Do you think that atomic operations are not 100% lock-free?

I do not have a formal CS education. My approach to learning CS is starting with fundamentals, and understanding the topic well enough to make some assumptions and discuss about it with other enthusiastic people. So the title of this post is my assumption.

Everyone will agree that atomic operations are either fully completed or have not yet happened. These are two states of atomic operations from the perspective of outside onlookers during the running of the program. These states are possible with the help of special instructions and designs of the hardware.

Now imagine we have an atomic variable called DATA, hundreds of threads are writing to the DATA at concurrently. Because of the atomicity or indivisibility of atomic operation, no other thread will find the DATA half-written by another thread.

If the DATA is being written by a thread, at the same time another thread wants to write to it too, what happens here? Does CPU block the other thread's attempt? OR that other thread find the old value of DATA?

I know the atomic data type in Rust is not generic. They are primitive data types, mostly aligned to the CPU architecture so operations on them happen so fast. As a result, a thread rarely finds another thread writing to DATA. However, theoretically, it is possible that during an atomic operation's execution, another thread might want to access that atomic variable. Here it seems interesting to know how the CPU handles this situation.

More assumptions on CPU blocking: Blocking closely resembles locking and unlocking in a loose sense. Hence my intuition(whether it is correct or not) is atomics is not 100% lock-free.

More assumption on finding the old value: If another thread finds the old value of DATA which is problematic for the program's correctness. So we use stronger memory ordering so that that the result of atomic operations is observed immediately to other threads which costs a little performance.

1 Like

This will be highly CPU-specific, but the way this is implemented at the hardware level is indeed with something resembling locks, often a lock on a memory location or on a cache line.

However I suspect people don't use the word "lock" when referring to this because locking is often associated with deadlocks, and the overhead can be negligible if you don't have a lot of contention.

7 Likes

No, "fast" is not the reason. "Possible" is. You can't have an atomic for which there's no hardware support. A 64-bit architecture that gives you 64-bit atomic writes won't make it possible to implement 128-bit atomic writes; you'll need additional synchronization in software (ie., a mutex) for that.

You are confusing definitions and domains. The point of "lock-free" code and data structures is that they use a few atomics directly, orchestrating reads and writes in a clever way, so they can therefore be faster than a full-blown mutex protecting an entire sata structure. (Eg., a concurrent hash map can update and read any number of keys at once, truly in parallel, as long as they are disjoint. A regular hash map protected by a mutex can't.)

This is a loosely-defined term, and is not quantifiable. It makes no sense to ask "how many percent" an operation is "lock-free".

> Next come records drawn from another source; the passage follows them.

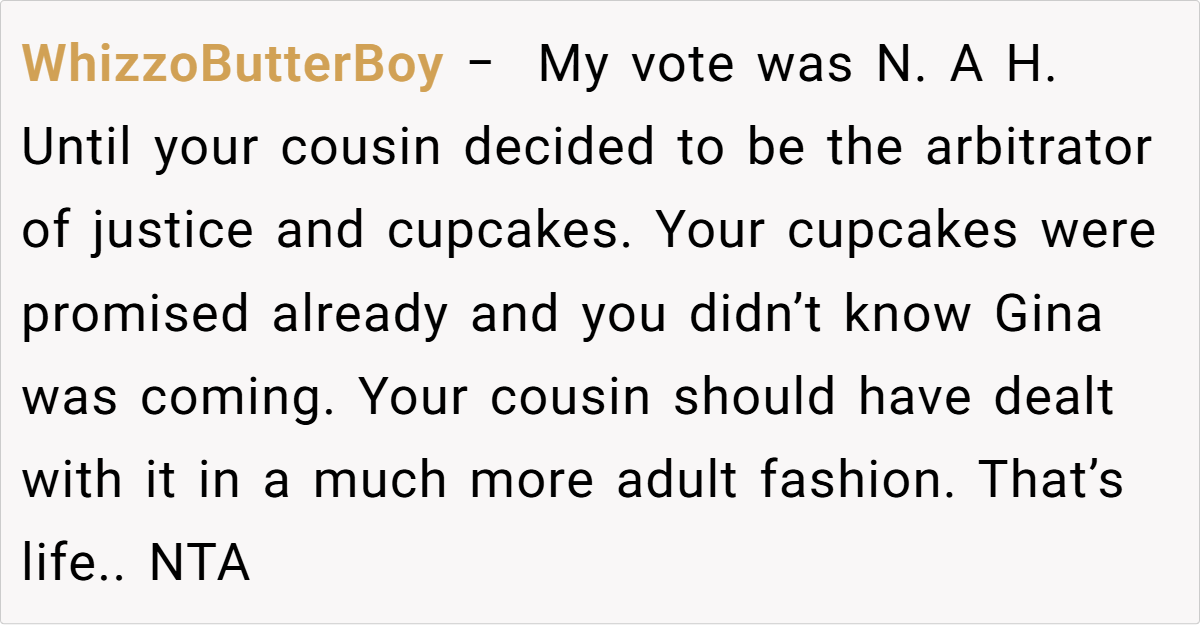The width and height of the screenshot is (1200, 625).
Task: Click the word "already" in the comment
Action: click(x=360, y=315)
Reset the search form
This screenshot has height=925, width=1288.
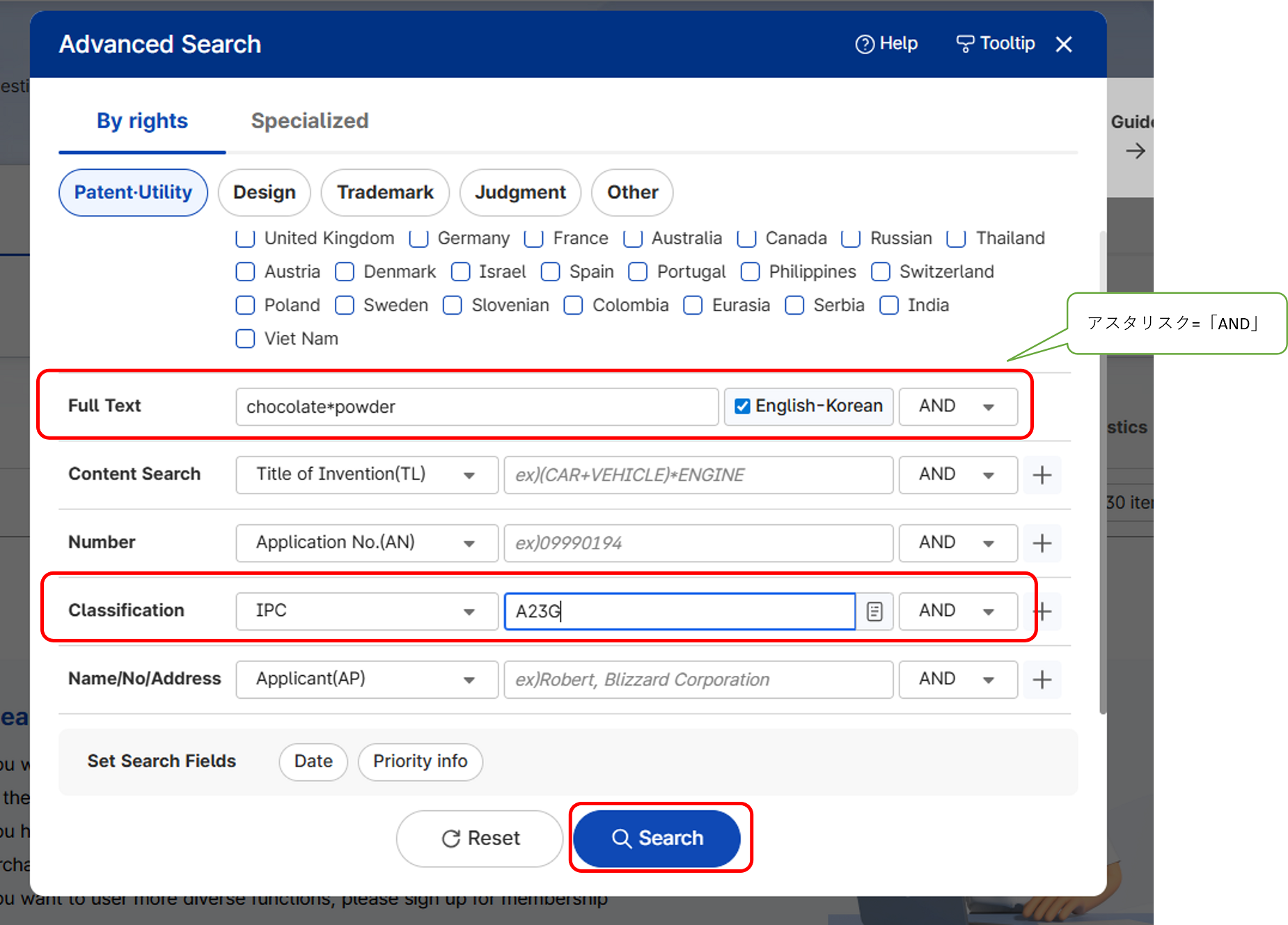click(480, 838)
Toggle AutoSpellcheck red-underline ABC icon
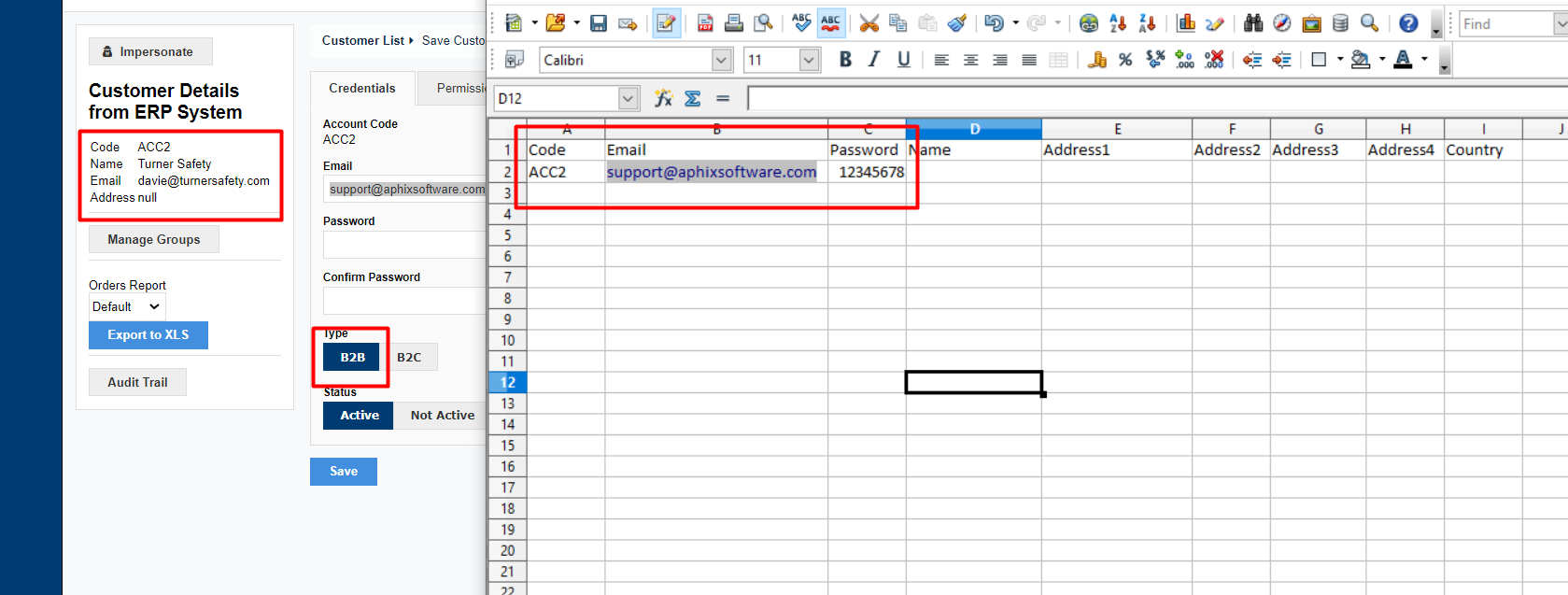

You also appear to be confusing "lock-free" with "free". Are atomics faster than using a full mutex? If used correctly, they can be. Are they free? No, they aren't free. But then, nothing is free.

In any sort of synchronization primitive, you have to have some synchronization (ie., blocking), somewhere. That's the whole point. Otherwise, it wouldn't be useful/correct.

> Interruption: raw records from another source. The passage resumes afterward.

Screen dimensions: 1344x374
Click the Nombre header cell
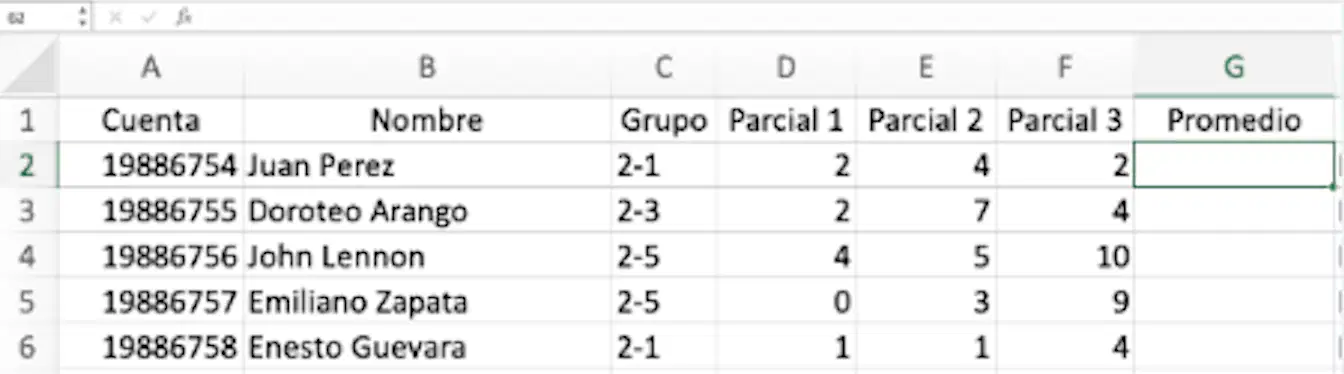[427, 121]
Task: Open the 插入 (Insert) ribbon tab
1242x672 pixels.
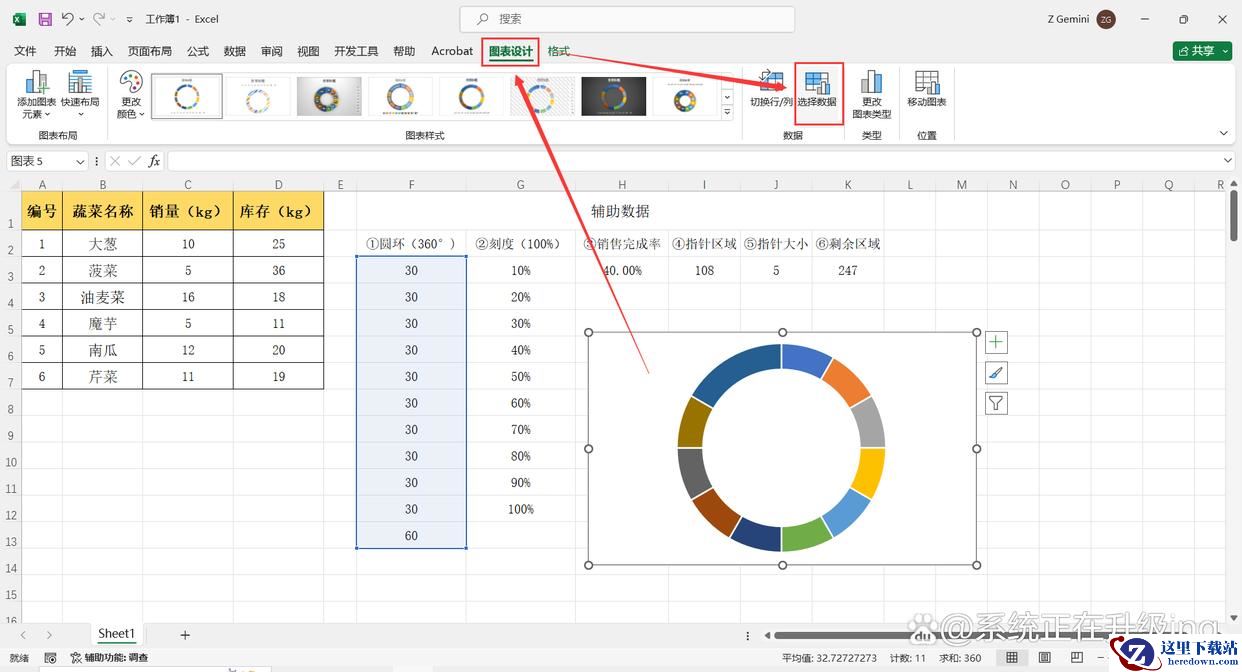Action: [101, 51]
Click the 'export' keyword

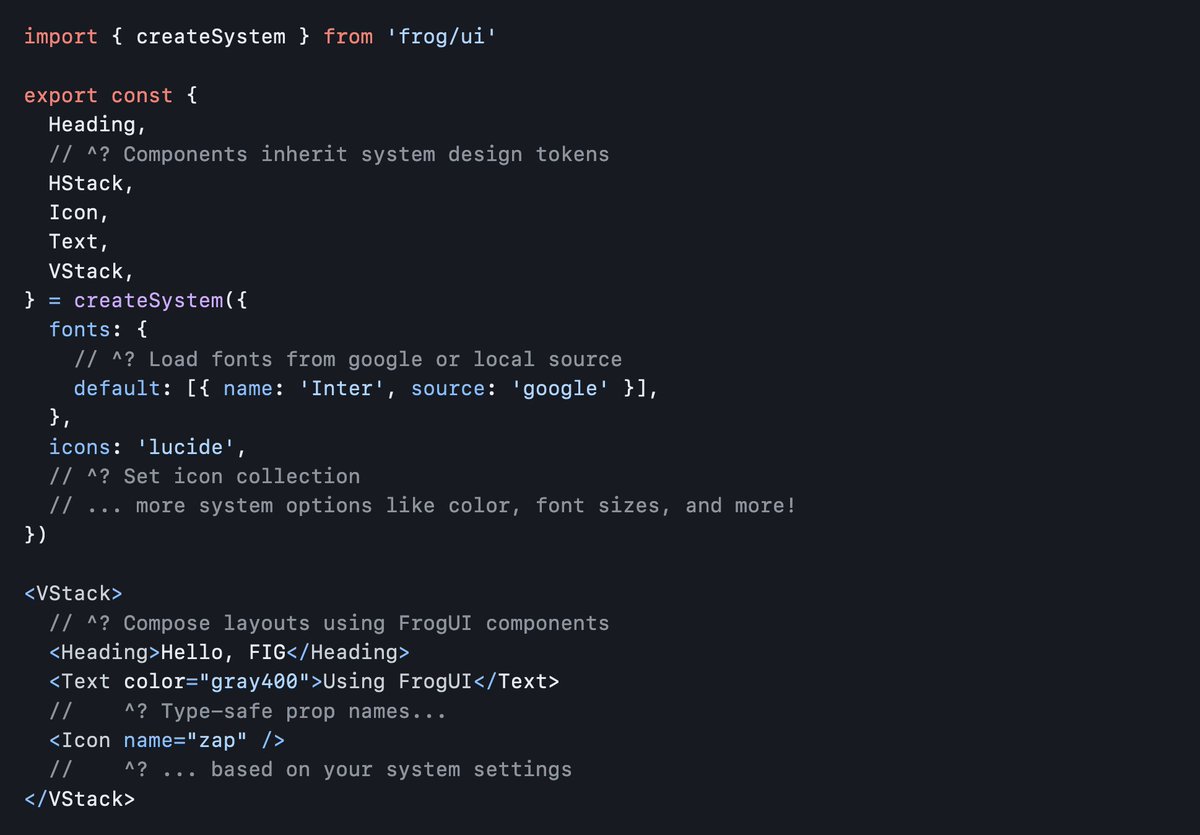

It looks to me like you are expecting magic. There isn't any magic, sadly.

9 Likes

What your describing is one form of memory pressure. Typically you hear references to cycles taken, and excess atomic access can cause the efficiency of threads to decrease substantially. Intel VTune is good at highlighting such stalls.

1 Like

Remember that all of this is done in terms of a model of a system, not real hardware, and we use the facilities provided by real hardware to implement the model.

In the Rust model, if multiple threads try to atomically access the same location at the same time, they take turns doing so; the ordering of the threads accessing that location is random, but they will each get a turn controlling it.

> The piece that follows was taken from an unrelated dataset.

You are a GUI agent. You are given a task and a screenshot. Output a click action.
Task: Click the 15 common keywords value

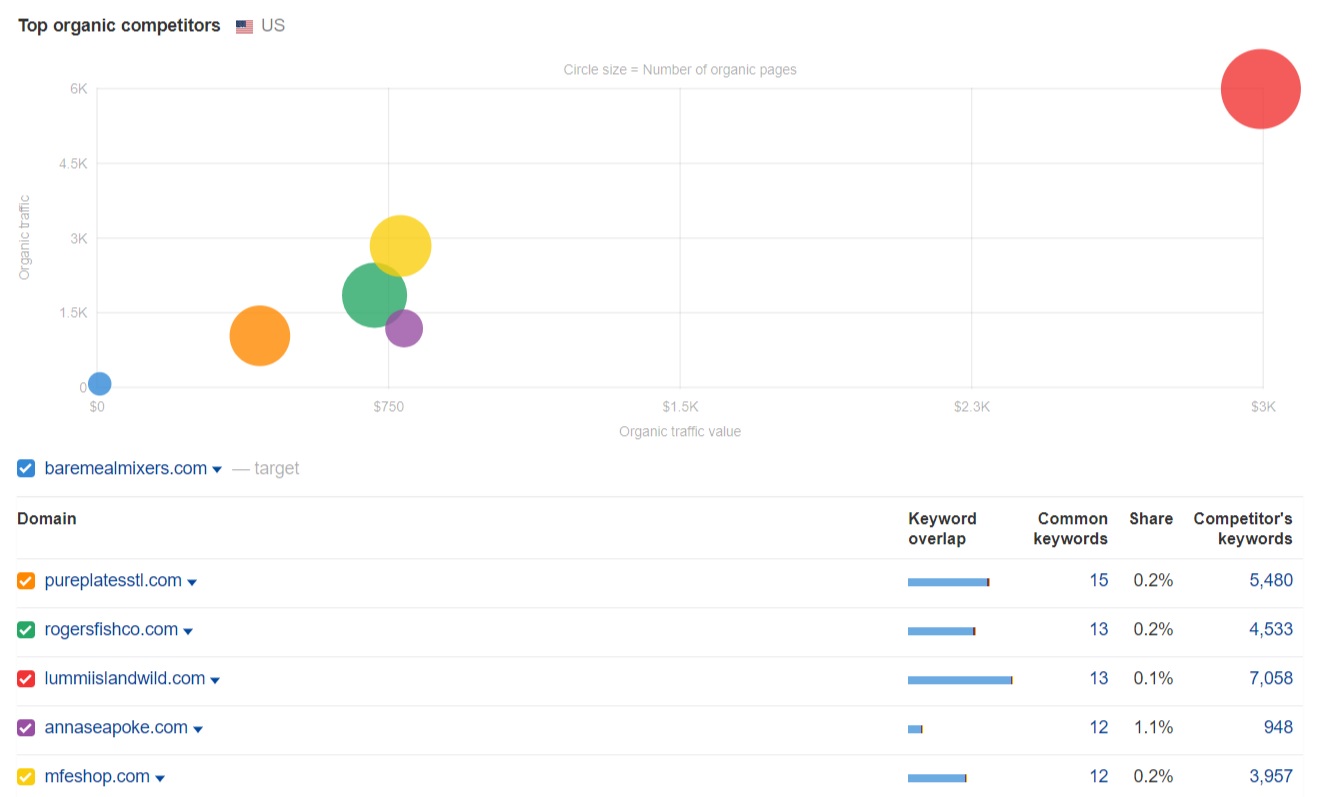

Real hardware (CPUs and the like) will provide either load-linked/store-conditional (ARM, RISC-V) or compare-and-swap (x86), and may also provide a set of atomic operations of their own on memory (e.g. fetch-add). Details of how these are implemented would be best found on a hardware-specific forum, not a software forum (there's a decent stack of complexity around details of hardware that simply don't exist in the software view of the world).

Rust compilers will use whatever the CPU provides to implement the Rust model on real hardware.

8 Likes

Even cache coherency protocols could look like locking if you examine deeply, e.g. for non-atomic writes on the same cache line (false sharing).

3 Likes

I think this is the useful context for addressing the OP query. A 64-bit machine can, generally speaking, write to work RAM in chunks of 64 bits (sometimes more) in one step using a parallel data bus (as long as things are aligned); at no point is the data only partially written (like it would be with a serial bus).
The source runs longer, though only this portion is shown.